Wednesday 12th. – I went to the Tech & found the pipes were out of order & the place was freezing, I started the copper pendant for Helen Pim. In the afternoon I went to St Declan’s to mind Louis while D. went with Katie to the missionary exhibition at the Protestant hall. I took Louis out first, & we visited Mrs Kinsella at her lodgings in Bank Lane, but when we got home he was disappointed not to find his mother, and took a lot of pleasing. When she came back I went to
afternoon tea at Walpole’s where Aunt H. was and Mrs Neild who was there talked fluently but I forget on what.
Thursday 13th. – I went to town for Poor Relief tickets and then out to visit R. Butler, who seemed fairly well. It was a very fine day. I went to tea at St Declan’s Louis was pretty good, & very fascinating, but not at home with me yet. We talked mostly about Stephenses – I told them how Ned maintains he never busted people, but objected to the word & idea as implying superiority in the buster; & that it was Jaunty’s phrase, & Ben’s misrepresentation to apply it to him, but D. was not convinced. D. was talking about Nancy & Stephen too, & we were discussing Hanna’s coldness where sex is concerned.
Friday 14th. – It was colder then ever at the Tech, & we had recourse to skipping &
jumping over a rope etc to keep warm. Mr Shea joined in the exercises & has very strong arms but he can’t climb over a stick, nor any of the others. Constance Coade is there now, she is very pretty & pleasant. We were trying to touch the floor with the backs of our heads kneeling, but that was impossible. I never thought to hear Mr Shea address me as Johnny, as he did when encouraging me in one of these exercises. Miss Courtney can put her hands flat on the ground without bending her knees; she must have very long arms. They went on with the jumping again afterwards till Seán Lane came up to complain that his pupils & he could not hear each other in the room below. I went to the hotel a.d. & had tea there. Mrs Power was in bed with
rheumatism again, & they want to take her to Droitwich when she is able. Tash to go with her, & George O’Toole wants to accompany them. Kitty looked very well and pretty. Marie has been away for a while, & look well. There was a slight fall of snow after I got back, about an inch, but enough to make the garden & everything look lovely.

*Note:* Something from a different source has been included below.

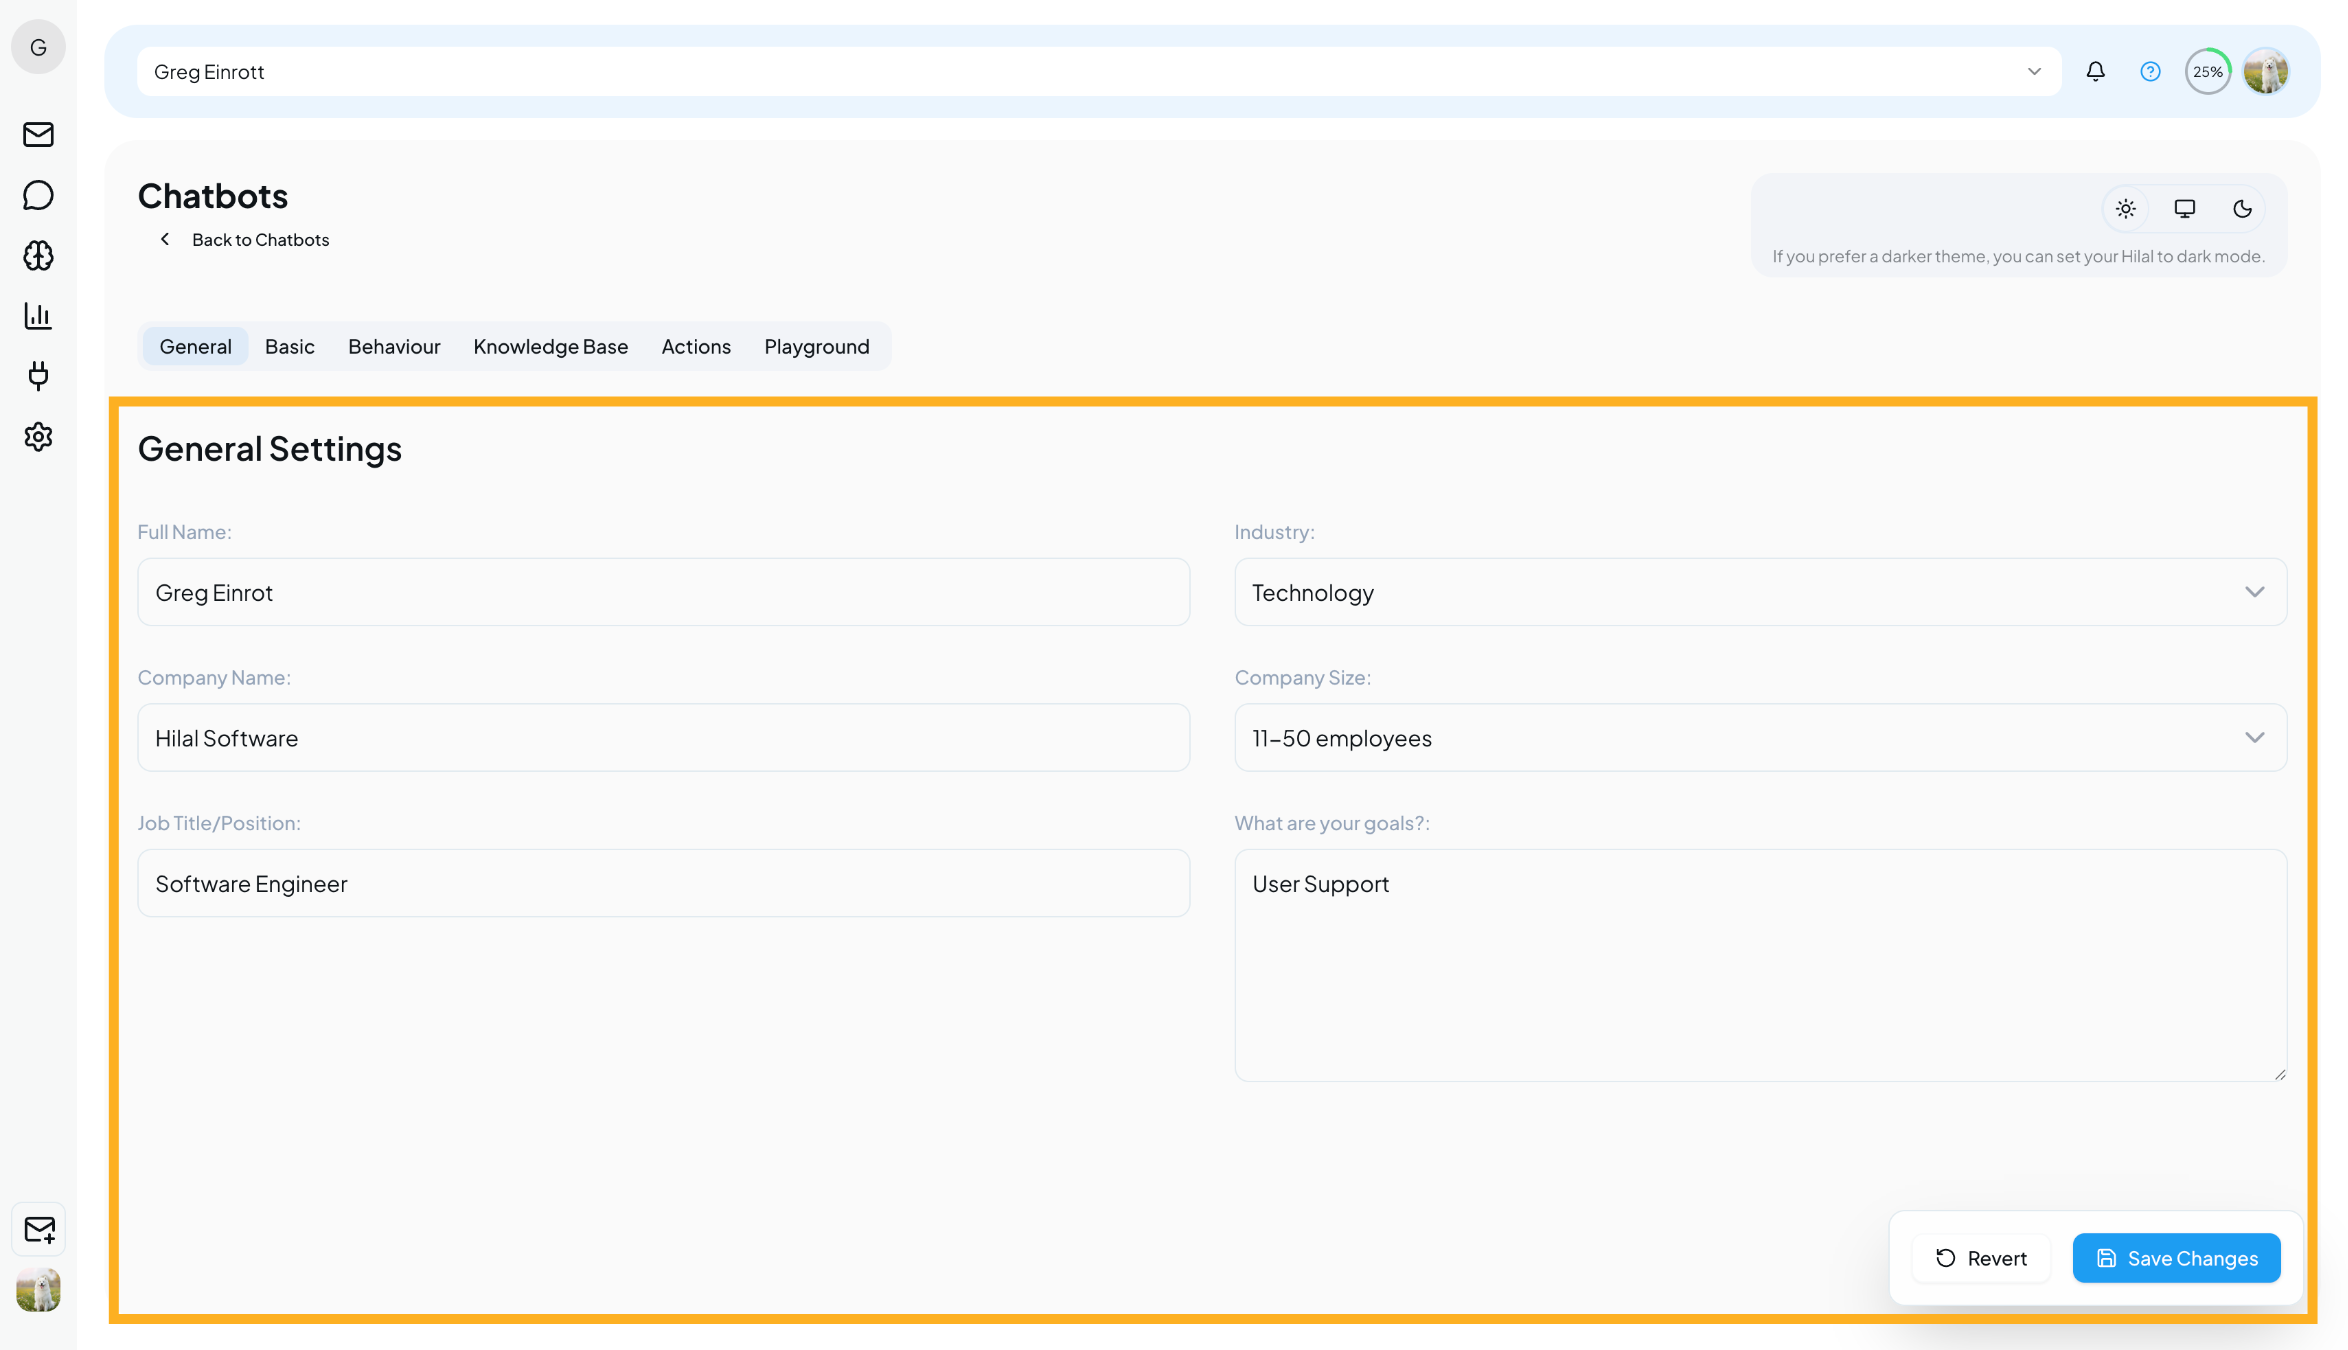Open the integrations plug icon

(38, 377)
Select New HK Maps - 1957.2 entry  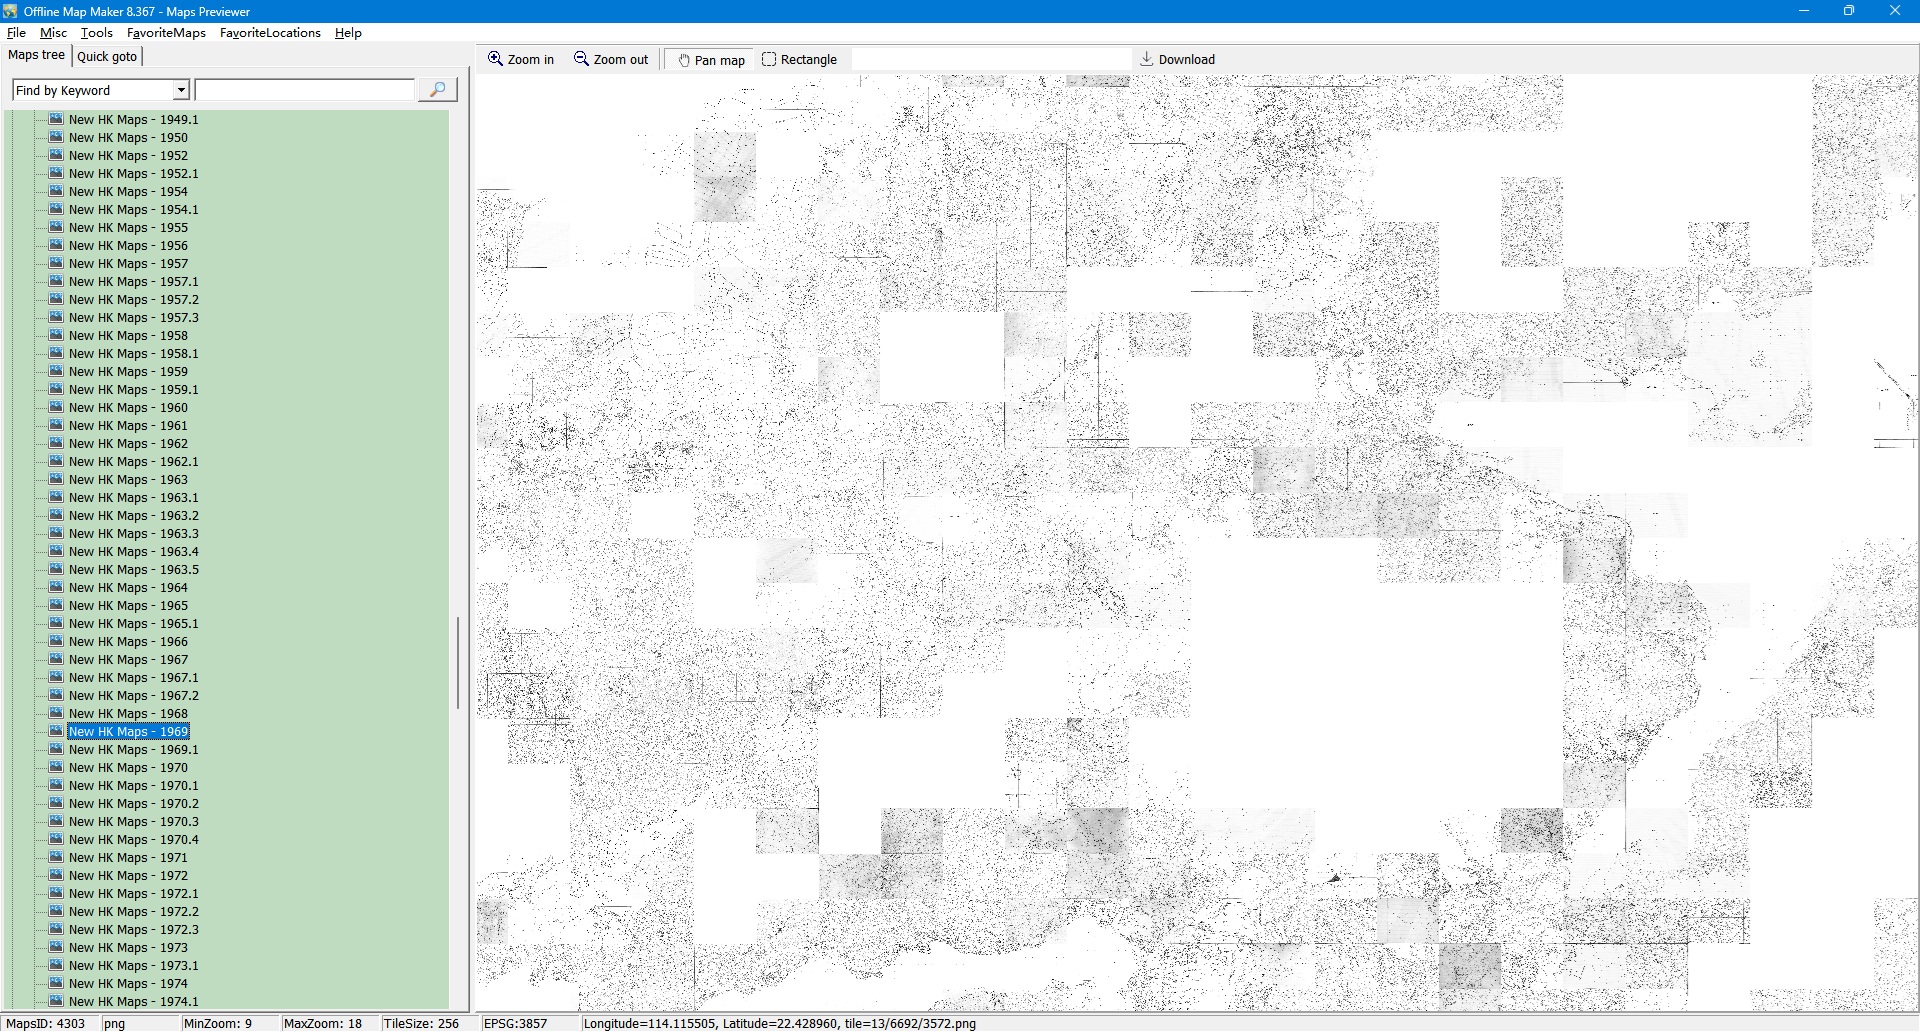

Saturday 15th. – Annie paid a visit a.d. and talked she & Aunt H. talked a lot about illness.
Sunday 16th. – Wet day. I went to St Declan’s a.d. & heard that Stephen & Maud have a daughter born last Thursday – Honor Elizabeth. Mrs White seemed disappointed for it to be a girl. I forgot how we got on vice & syphilis – something I had been reading, I think. They talked more about Tony’s
account of Portuguese morals – syphilis seems everywhere there, & when Tony got the abscess in his leg Mr Rich concluded he had been on the razzle dazzle in Lisbon & got syphilis, & apparently expressed the idea to his friends, for Dr Vargas had to go & disabuse him of it. I held that promiscuity in both sexes is better than the double standard of morals, & D. didn’t exactly deny it, but said it was fatal for the race when women got generally immoral as well as men. She never does give me the impression of really feeling it as bad in men as in women.